# d20 Modern character generator?



## BiggusGeekus (Jun 18, 2004)

Any d20M character generators out there?

EDIT: Never mind.  I found one.  A bit clunky but it does what I want it to do.  http://www.pathguy.com/d20modern.htm


----------



## omokage (Jun 18, 2004)

I've been using this Excel spreadsheet - Soldarin's d20 Modern Excel character sheet with enhanced printsheet (1.07)


----------



## kingpaul (Jun 20, 2004)

PCGen does Modern characters as well.


----------



## zenld (Jun 20, 2004)

omokage, it wont let me download. is it anywhere else? or can you email it?

thanks

zen


----------



## omokage (Jun 21, 2004)

I'll attach the sheet here. The one I have I actually modified to support the Ritualist AdvC from Modern Magic.
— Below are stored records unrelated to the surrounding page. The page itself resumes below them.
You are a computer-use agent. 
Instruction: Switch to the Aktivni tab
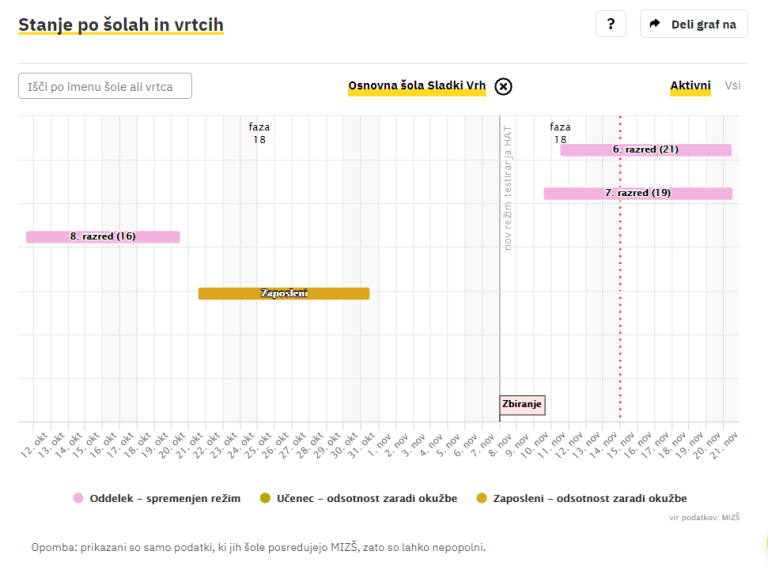click(690, 86)
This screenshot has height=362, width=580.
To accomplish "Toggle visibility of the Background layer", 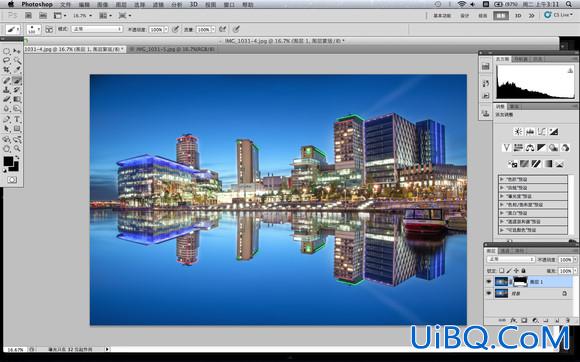I will coord(489,293).
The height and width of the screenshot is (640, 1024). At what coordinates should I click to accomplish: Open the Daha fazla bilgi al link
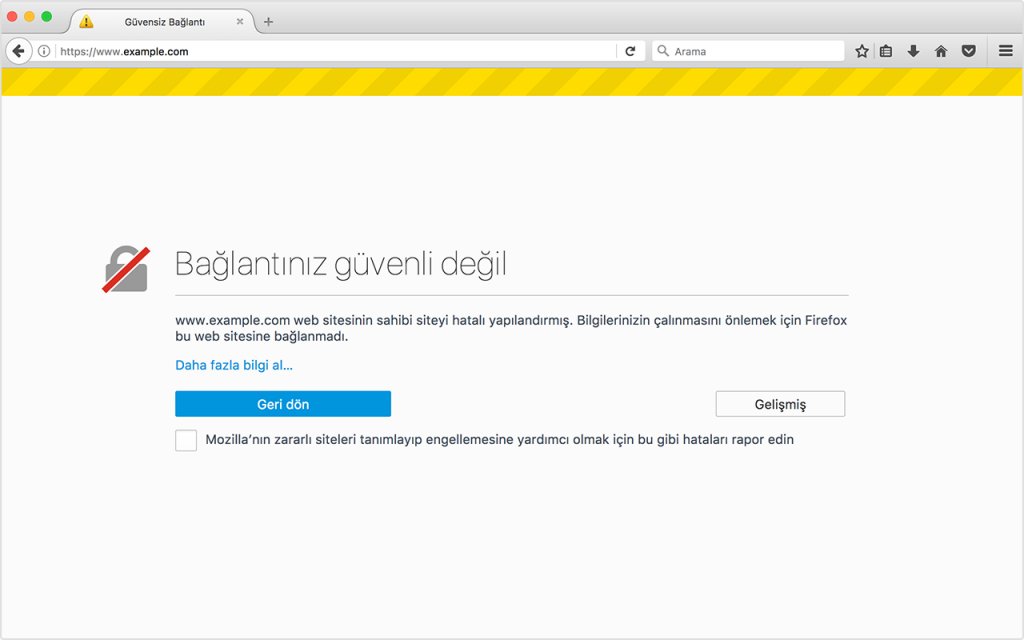(233, 365)
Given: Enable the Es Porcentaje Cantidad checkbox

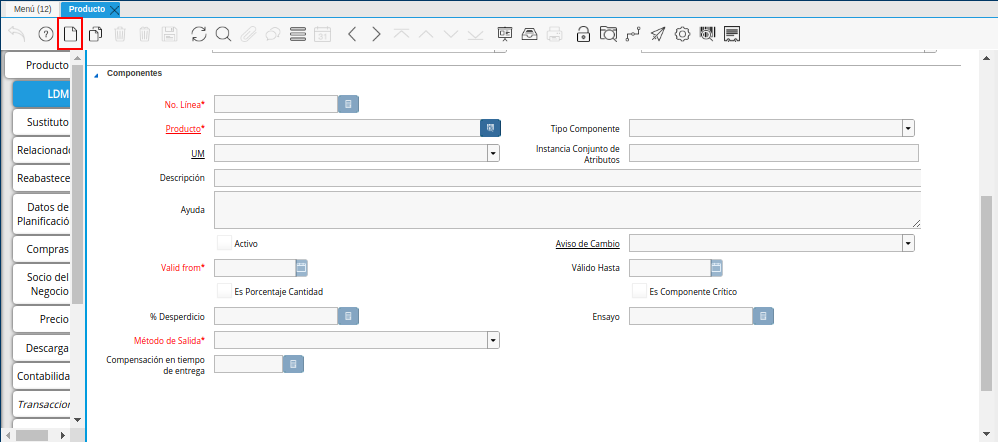Looking at the screenshot, I should coord(225,291).
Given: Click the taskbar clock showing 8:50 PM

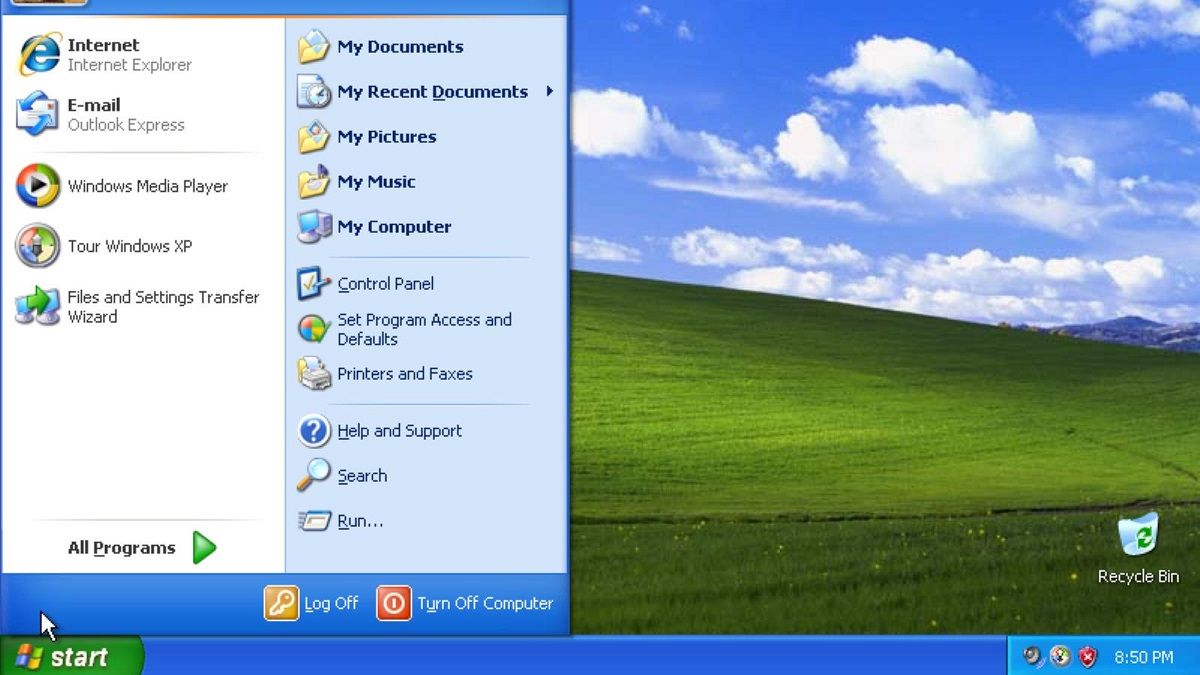Looking at the screenshot, I should [x=1143, y=657].
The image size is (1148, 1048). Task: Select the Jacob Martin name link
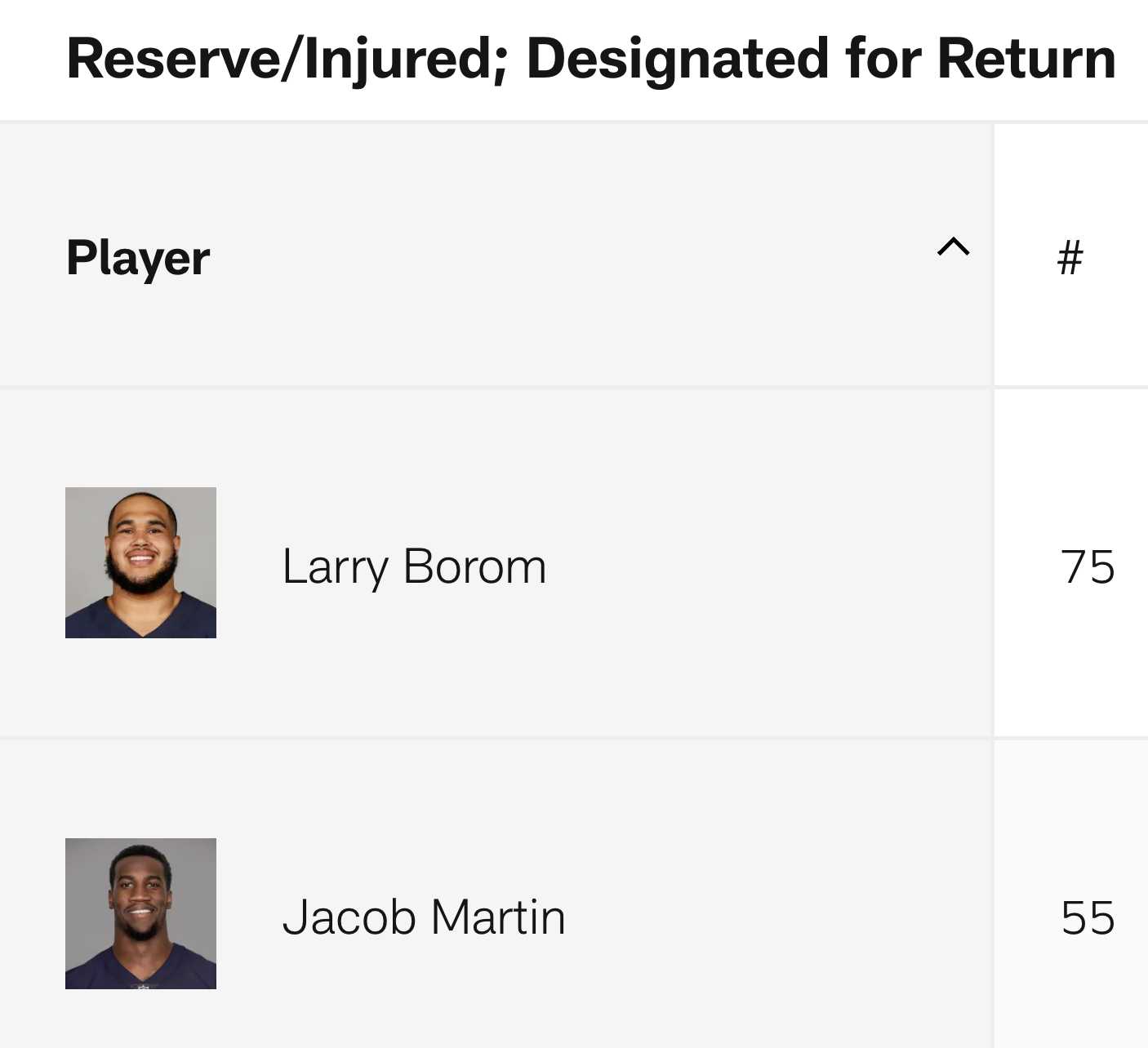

Though it might not be a perfect support for the class, the sheet will work with everything else as intended.


----------



## zenld (Jun 22, 2004)

thanks

zen


----------



## PosterBoy (Jun 28, 2004)

*Modern Generator*

We are working on a Modern Character Generator for our modern products.  We just finished the basic generator:

http://www.rpgobjects.com/index.php?page=generator&reset=1&show_notice=1


----------